When reflecting our experiences from daily life, we will be aware that—in addition to the well-known quality enhancement of medicinal plants grown under semi-arid conditions—there are various further examples that illustrate the relevance of stress induction. Sometimes the opposite, i.e. the omission of stress, could also be used for an enhancement of the quality of plant derived commodities: To achieve the highest quality of Japanese green teas exhibiting lowest concentrations of undesired compounds, the Camellia sinensis plants frequently are grown under artificial shading. As result, these plants suffer less photo-oxidative stress in comparison to plants, which are exposed to full sunlight. As outlined above, in these tea plants—as result of a significantly decreased over-reduced status—the synthesis of secondary plant products should be declined—and, indeed, corresponding analysis revealed that the content of monoterpenes as well as that of coumarin is significantly lower in the shaded, non-stressed plants (Shimoda et al. 1995). Another vivid example for stress reduction by shading which results in a corresponding decrease of secondary plant products is the production of certain cured tobacco leaves. When Nicotiana tabacum plants are generally grown in Southern and Middle-America in full sunlight, they reveal the typical dark colours of the so-called Brazilian quality. The shading of the tobacco plants, even when grown in Brazil, yields in much brighter hues, comparable to those of tobacco leaves grown in Sumatra, where the solar irradiance is much lower due to the foggy climate. Phytochemical analysis revealed that the concentrations of total phenols and alkaloids indeed are lower in tobacco leaves grown in shade (Andersen et al. 1985), and thus, confirming once again, the interrelation between oxidative stress and synthesis of secondary plants products.
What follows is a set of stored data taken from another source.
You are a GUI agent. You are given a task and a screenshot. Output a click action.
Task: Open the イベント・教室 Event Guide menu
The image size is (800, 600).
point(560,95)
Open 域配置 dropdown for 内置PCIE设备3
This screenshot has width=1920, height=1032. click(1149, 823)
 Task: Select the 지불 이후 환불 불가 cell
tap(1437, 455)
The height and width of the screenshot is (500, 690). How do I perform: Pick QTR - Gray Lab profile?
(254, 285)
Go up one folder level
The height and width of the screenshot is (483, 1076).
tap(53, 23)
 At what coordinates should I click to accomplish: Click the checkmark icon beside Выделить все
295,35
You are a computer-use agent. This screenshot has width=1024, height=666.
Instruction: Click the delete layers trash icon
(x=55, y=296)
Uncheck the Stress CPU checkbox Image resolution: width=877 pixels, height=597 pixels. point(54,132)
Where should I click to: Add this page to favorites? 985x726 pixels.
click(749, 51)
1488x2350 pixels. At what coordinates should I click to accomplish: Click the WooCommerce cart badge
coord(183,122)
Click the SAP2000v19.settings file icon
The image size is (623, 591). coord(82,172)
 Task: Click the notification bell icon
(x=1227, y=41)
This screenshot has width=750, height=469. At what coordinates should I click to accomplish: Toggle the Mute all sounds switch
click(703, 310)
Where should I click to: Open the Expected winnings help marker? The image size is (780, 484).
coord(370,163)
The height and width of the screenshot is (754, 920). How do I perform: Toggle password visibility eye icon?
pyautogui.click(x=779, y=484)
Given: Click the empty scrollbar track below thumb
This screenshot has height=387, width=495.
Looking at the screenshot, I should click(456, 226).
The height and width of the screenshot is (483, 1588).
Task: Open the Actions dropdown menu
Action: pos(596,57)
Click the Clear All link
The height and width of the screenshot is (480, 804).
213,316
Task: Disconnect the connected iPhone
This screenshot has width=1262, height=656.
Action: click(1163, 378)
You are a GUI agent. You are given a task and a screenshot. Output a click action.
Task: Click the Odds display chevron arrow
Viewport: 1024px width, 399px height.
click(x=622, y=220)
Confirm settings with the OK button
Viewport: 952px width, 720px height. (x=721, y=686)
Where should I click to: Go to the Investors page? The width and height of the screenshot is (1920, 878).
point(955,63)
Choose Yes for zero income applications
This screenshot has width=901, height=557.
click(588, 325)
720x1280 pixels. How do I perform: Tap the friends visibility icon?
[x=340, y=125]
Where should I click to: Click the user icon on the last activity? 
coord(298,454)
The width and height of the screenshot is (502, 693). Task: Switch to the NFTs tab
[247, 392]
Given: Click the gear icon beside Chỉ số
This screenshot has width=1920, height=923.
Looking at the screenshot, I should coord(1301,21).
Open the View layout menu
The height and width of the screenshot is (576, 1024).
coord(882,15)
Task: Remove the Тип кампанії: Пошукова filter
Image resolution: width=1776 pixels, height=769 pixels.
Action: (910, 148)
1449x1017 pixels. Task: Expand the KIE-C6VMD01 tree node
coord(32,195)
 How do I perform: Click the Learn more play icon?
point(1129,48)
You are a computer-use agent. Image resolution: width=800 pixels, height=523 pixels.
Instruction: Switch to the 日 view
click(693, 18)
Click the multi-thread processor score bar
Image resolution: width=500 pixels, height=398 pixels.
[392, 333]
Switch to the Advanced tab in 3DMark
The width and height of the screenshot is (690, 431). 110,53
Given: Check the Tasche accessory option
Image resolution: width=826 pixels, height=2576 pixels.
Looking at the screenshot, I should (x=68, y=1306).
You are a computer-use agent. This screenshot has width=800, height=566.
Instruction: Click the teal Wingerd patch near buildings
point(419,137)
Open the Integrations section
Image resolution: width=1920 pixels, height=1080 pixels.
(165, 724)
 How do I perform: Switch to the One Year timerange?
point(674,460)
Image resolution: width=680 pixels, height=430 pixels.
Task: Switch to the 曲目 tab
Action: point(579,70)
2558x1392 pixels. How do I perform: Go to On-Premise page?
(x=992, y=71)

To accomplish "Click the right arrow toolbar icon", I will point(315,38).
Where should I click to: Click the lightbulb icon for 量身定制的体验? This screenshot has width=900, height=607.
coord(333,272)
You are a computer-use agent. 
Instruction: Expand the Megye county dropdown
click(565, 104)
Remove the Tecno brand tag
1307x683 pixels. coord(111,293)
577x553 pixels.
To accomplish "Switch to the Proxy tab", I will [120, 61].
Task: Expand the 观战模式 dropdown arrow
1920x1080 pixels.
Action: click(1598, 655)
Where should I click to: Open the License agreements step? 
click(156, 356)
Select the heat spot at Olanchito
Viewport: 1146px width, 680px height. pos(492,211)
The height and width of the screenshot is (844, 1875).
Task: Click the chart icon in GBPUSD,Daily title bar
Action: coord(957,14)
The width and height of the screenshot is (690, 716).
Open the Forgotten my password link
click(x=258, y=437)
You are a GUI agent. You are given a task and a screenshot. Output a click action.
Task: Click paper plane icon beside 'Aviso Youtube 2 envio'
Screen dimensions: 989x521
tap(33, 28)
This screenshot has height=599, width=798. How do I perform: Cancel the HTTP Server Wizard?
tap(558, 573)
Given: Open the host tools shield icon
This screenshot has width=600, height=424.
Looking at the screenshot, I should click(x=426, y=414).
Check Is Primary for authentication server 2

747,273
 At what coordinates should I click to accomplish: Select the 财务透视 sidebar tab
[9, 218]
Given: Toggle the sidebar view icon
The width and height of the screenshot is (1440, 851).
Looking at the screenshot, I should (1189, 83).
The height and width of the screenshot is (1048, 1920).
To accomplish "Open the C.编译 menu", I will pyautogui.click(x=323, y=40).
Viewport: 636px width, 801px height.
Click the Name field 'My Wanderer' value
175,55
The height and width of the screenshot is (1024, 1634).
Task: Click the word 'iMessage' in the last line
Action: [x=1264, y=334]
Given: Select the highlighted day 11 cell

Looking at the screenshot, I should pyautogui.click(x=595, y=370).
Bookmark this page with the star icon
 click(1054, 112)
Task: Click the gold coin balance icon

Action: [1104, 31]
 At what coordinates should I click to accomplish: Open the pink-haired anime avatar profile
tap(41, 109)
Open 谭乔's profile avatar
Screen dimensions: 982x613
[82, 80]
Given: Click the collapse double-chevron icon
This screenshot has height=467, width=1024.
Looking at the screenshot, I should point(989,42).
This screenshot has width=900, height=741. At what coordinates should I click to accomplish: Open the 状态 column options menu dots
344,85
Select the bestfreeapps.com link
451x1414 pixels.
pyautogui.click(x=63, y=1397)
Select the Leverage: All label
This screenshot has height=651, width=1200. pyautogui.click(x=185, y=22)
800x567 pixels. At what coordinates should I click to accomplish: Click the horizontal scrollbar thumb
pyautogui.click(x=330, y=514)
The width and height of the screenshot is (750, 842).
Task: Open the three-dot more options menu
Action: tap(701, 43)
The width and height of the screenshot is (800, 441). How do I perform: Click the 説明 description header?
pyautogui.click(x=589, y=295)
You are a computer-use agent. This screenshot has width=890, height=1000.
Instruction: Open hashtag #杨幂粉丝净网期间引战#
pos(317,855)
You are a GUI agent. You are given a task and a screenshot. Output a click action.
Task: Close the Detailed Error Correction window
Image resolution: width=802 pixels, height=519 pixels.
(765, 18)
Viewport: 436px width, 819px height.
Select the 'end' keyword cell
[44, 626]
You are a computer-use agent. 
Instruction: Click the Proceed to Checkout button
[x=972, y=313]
6 Conclusion and future prospectus

Indeed, drought stress is always considered as negative factor being responsible for severe yield losses in agriculture; however, with respect to spice and medicinal plants, the situation is different. From the novel insights and cognitions mentioned, it could be deduced that the generation of drought stress situations, either directly induced by water shortage, or indirectly elicited via the application of growth regulators, frequently leads to an enhancement of the contents of secondary plant products and thereby increasing the quality of plant-derived commodities. However, due to numerous interactions, the related increase could be compensated by other metabolic responses, especially by growth reduction, by a decrease in biomass production, or an onset of senescence. Thus, for each particular plant-derived commodity, a thorough balancing of pros and cons is necessary. This however, requires much more research on this complex issue.